[Pixel coordinate grounding data]
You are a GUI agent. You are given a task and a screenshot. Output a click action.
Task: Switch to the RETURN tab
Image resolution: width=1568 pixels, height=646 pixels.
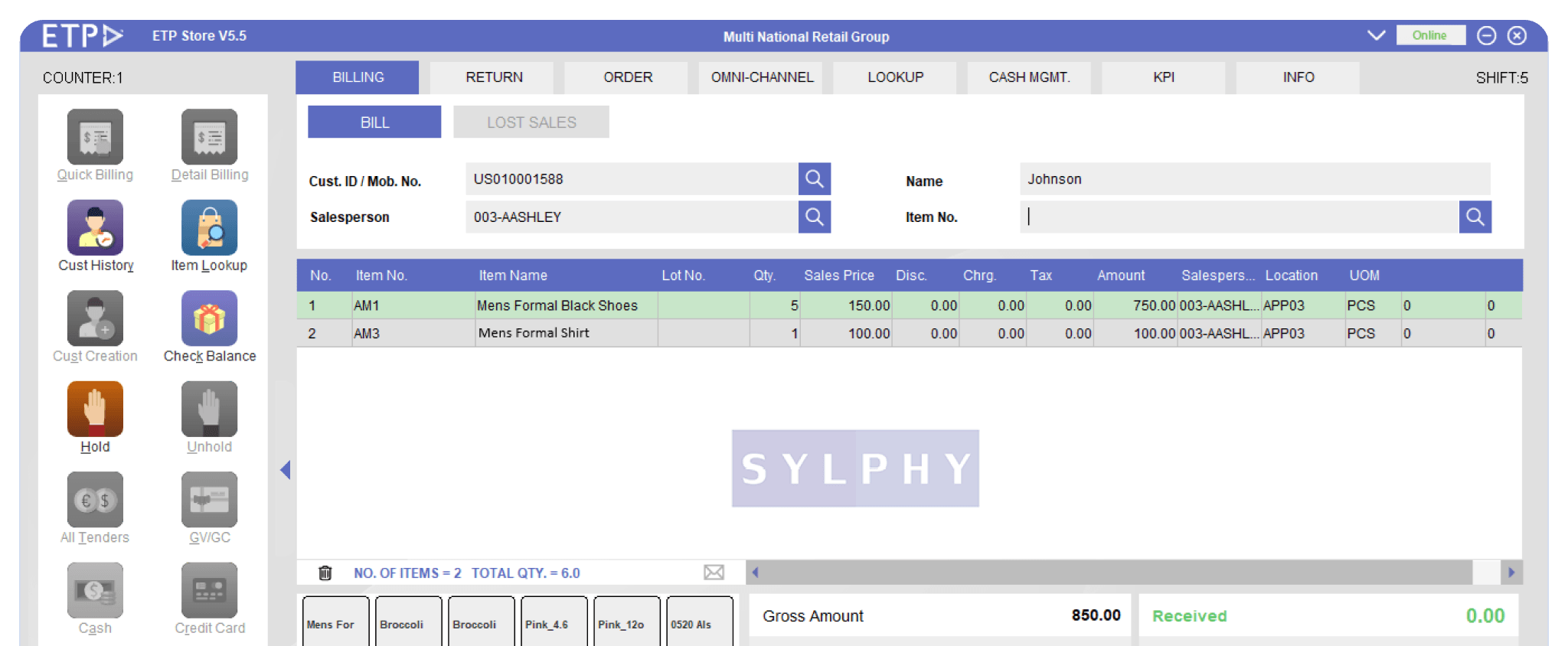point(494,77)
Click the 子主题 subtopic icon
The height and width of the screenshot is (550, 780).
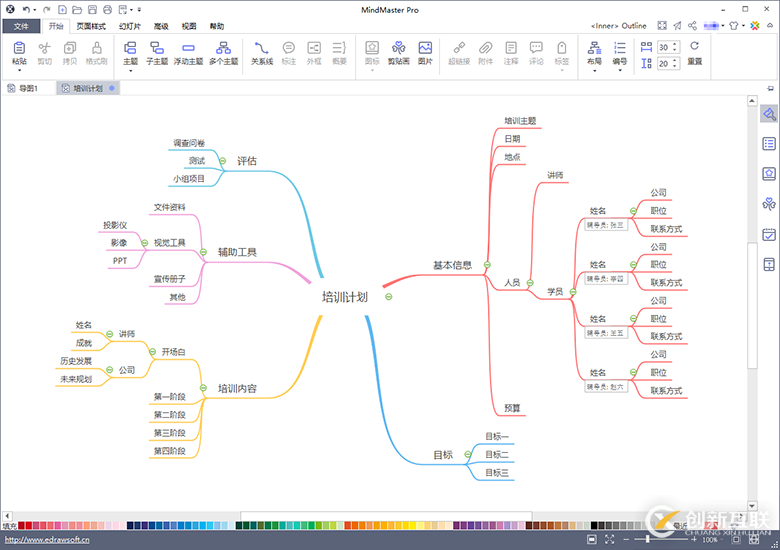(157, 53)
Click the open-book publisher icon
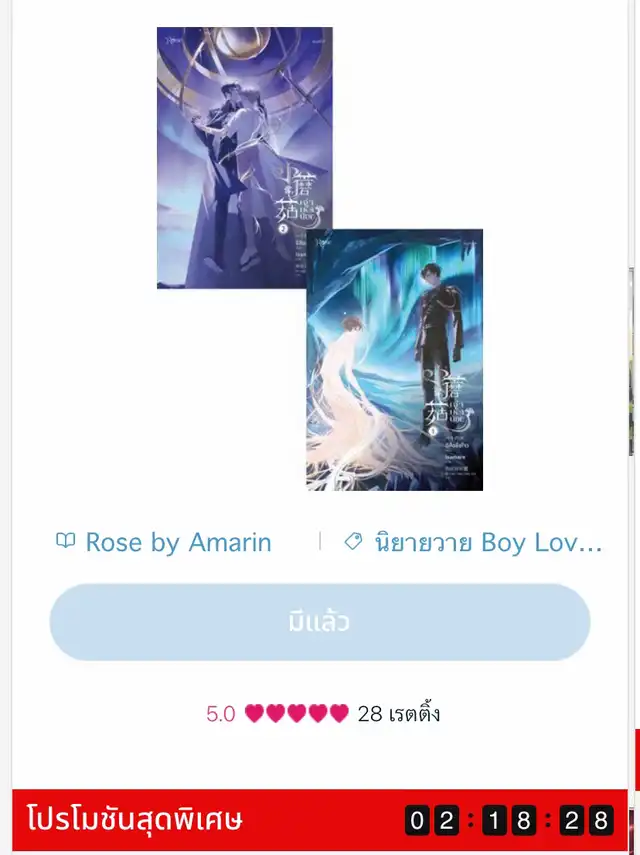Screen dimensions: 640x855 click(x=65, y=541)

• [ASSIGNMENT]:
Output only the lines running from the one containing "Image resolution: width=1568" to the end of the records, inclusive and exact; skip the pictures.

• [RESULT OF THIS EXERCISE]:
Image resolution: width=1568 pixels, height=646 pixels.
point(494,77)
Click the 子主题 subtopic icon
The height and width of the screenshot is (550, 780).
(157, 53)
Click the open-book publisher icon
Screen dimensions: 640x855 click(x=65, y=541)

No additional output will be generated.